Since childhood I have always been very confused why people don’t understand mi or why I couldn’t understand them. I always felt that either there was something drastically wrong with mi or those around mi. Since there were so many numbers on the other side I thought they must be right. Some time back something very interesting happened and I realized why it was possible, to not be understood or to not be able to understand. How did it happen ? It was the drops of rain. The monsoon of 2003.

I was doing my Bachelors in Information Technology and we had a subject called Java, Ya! Java programming. By the way Java was fun nevertheless I like C# more but all my work done so far is in VB. That’s life’s confusion at it’s best. What we are taught in college isn’t enough, it’s never enough so I joined a coaching class for more practice and exposure, maybe a little self study could have also worked but I was too lazy, I think. Plus the classes gave mi a good place to socialize albeit with the same people I met at college. Khadiye Sir was our instructor (the same teacher at college) and my batch mates (were my classmates at college). I used to go for coaching almost everyday. Actually the timings and days kept changing. So in essence we ended up going to class almost everyday.

When the classes started so did the monsoon and it rained and rained and rained… I used to reach the classes early because I skipped lunch. The others would take their time and come after lunch. So I got 30 to 45 minutes on my own, rather mi and the rain drops. The windcheater was no good and neither was the raincoat, I got wet everyday. However I liked it. I would sit on a small wall near the coaching class and soak. As there was nothing to do I took up the hobby of raindrop watching.

Come to think of it, it was a very funny hobby, but I really enjoyed sitting in the rain and getting wet (then). Alone mi in my world. People would look at mi and sneer “Crazy guy”. I would often sing a song that I had heard when I was a child. “Raindrops keep falling on my head … ” sung by B. J. Thomas. It’s a cool song from the movie “Butch Cassidy And The Sundance Kid”. Then it happened.

After some days of raindrop watching I realized that the probability of two drops of rain falling at the same point was quite remote and my brain went “Hmm… interesting, very interesting”. Then one day I saw two drops of rain fall almost at the same point. So I figured that at some point in time two drops of rain would definitely fall at the same point but in the back of mi head I knew I was onto something. But I could not put a finger on what exactly nevertheless I persisted.

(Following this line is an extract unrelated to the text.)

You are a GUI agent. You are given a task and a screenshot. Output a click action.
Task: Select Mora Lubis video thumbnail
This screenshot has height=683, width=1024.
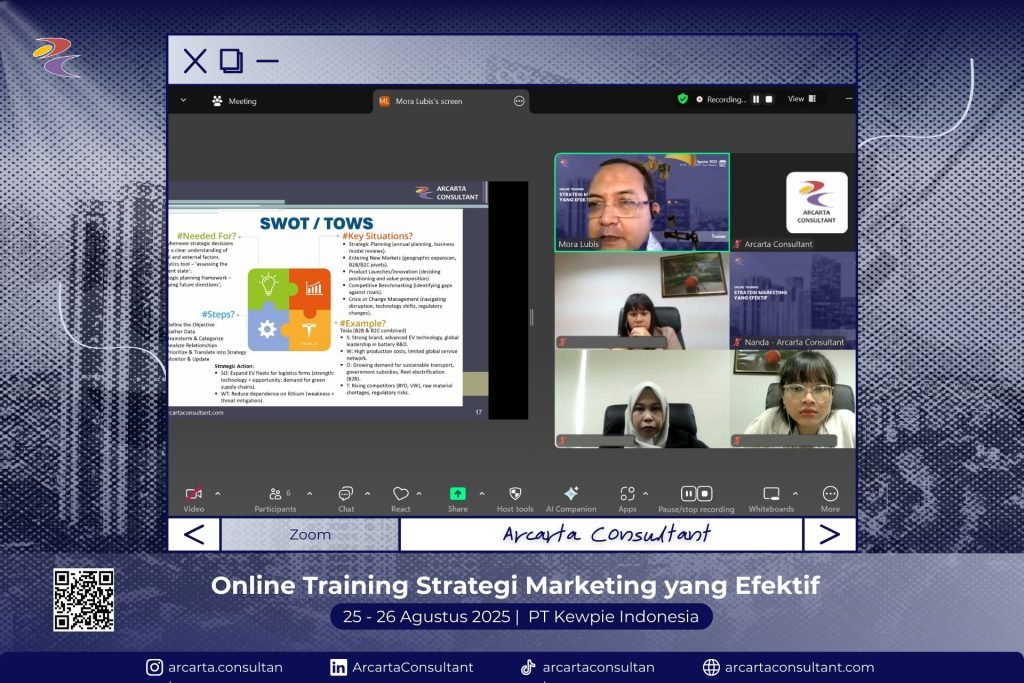pos(642,201)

Damm… it was hard on my knees (Ops! head). The monsoon was drawing to an end and I began to develop a sudden sense of panic as if I were about to miss out on something very important. Suddenly one day out of the blue it struck mi that still every drop was unique because they touched the earth at different times. “Wow!!! Every drop of rain is unique!!!”. Out of sheer excitement I told everybody in the class about what had happened. “Dude, you know every drop of rain is unique!”, “How come?”, “All drops of rain have a unique point of contact with earth, time being the critical factor, blah blah blah …”, “So What!”. And as always they said, “He is nuts”. There is nothing new in that, I have heard it too many times. I won’t say that it doesn’t bother mi, it does. It still does. Although I would really love to say “Who cares, !@#$ you!!!”. The truth is that it still bothers mi, but I am getting there, little by little, everyday. I knew, there was something more to it, that there was something still left, a final twist in this already interesting experience. Every drop of rain is unique, so what else ?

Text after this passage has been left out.